Neqel frowned dubiously. "That depends on what you'd like me to paint. Perhaps Tomahawk Battaloids?"

"Perhaps ponies?"

The Maltrendi sighed and said, "Sign me up for all the baking."
 
Vignettes of a Civilized Zentradi #3

2025

The war was nearly over.

Neqel knelt in the chair next to her husband Richard's hospice bed, legs tucked beneath her, one hand entertwined with his. The other hand held a copy of the Lovesong of J. Alfred Prufrock. Why Richard cared for the poet was beyond her but she indulged him, as she did in all things.

Let us go then, you and I,
When the evening is spread out against the sky
Like a patient etherized upon a table;
Let us go, through certain half-deserted streets,
The muttering retreats...


"Kelly "

The whisper was his first word today. She thought she might never hear him speak again. Another victory for him, another commendation to his credit. Wracked with a failing body, still he persevered. A great swell of pride bore away her sorrow. Her husband. Her husband. Such a man, to fight so hard for a few more moments with her.

"I'm here, my love."

"Look at you. Haven't aged a day." His eyes were dim, far from their old blue luster. But his gaze held only her in it.

"Age is something you Micronians do. We prefer to greet death naturally, our perfect forms torn open by the ravages of wholly unnecessary conflict."

An old joke. Predictably he smiled, or maybe she imagined the smile. Felt it, sensed it on those lips more dear to her than any others.

"Don't be in a rush to join me."

Neqel's breath caught. "...Of course not. Someone has to make sure Eliot gets dressed for school."
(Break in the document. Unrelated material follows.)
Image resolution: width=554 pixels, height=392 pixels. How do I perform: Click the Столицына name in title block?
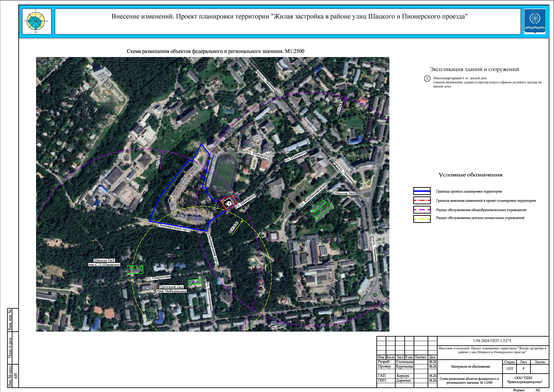point(404,362)

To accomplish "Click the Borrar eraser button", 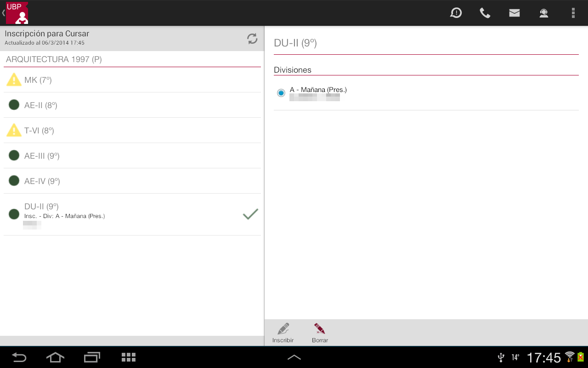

A light remark to meet a heavy request. She'd learned well the art of verbal deflection. Almost imperceptibly, Richard's hand tightened on here, surprising in it's strength.

"I wish we'd been able to share this."

"We've shared everything, my love. I've been here for it all. I will never desert you "

"Oh Kelly. I wish I could have shared my work too, the Project, what we've accomplished."

"I'm not an engineer, Richard. Not would I want to be. Don't think of regrets. Think instead of what you accomplished. You won the heart of this Meltran. You have three children to follow you, who will do great things in their lives thanks to what you've already given them."

They were silent then, with only a ticking clock and the relentless hum and noises of the monitoring equipment by his bedside.

"Promise me you won't fight my parents."

"...Why would I?"

"They're going to have a hard time, losing their only child. They may say things that are cruel and unkind. I need you to forgive them."

"Forgiveness is your belief, not mine. Nonetheless, it will be as you wish. I've always obeyed you in all things, my love."

"I don't...you always do that. You're just trying to provoke me, aren't you?"

Neqel only smiled, knowing he enjoyed the teasing. It was impossible, this situation. For even as he lay dying in the hospice bed, there was a realness, a fire all him, a feeling of belonging. This was the only man who would ever understand her. As she understood him.

"Will you sing for me?" he whispered some time later.

"...Richard, you know I don't-"

"Not now. Soon. You'll know when."

Neqel swallowed hard against the rise of emotions foreign to the Meltrandi warrior spirit, to a true warrior's heart; despair, anguish, a tide of feeling too strong to feel. So much feeling, were she her natural thirty five feet tall her body would still not be large enough to contain it.

No. Until the war was lost, she wouldn't surrender. Not to any of it. Richard deserved her best.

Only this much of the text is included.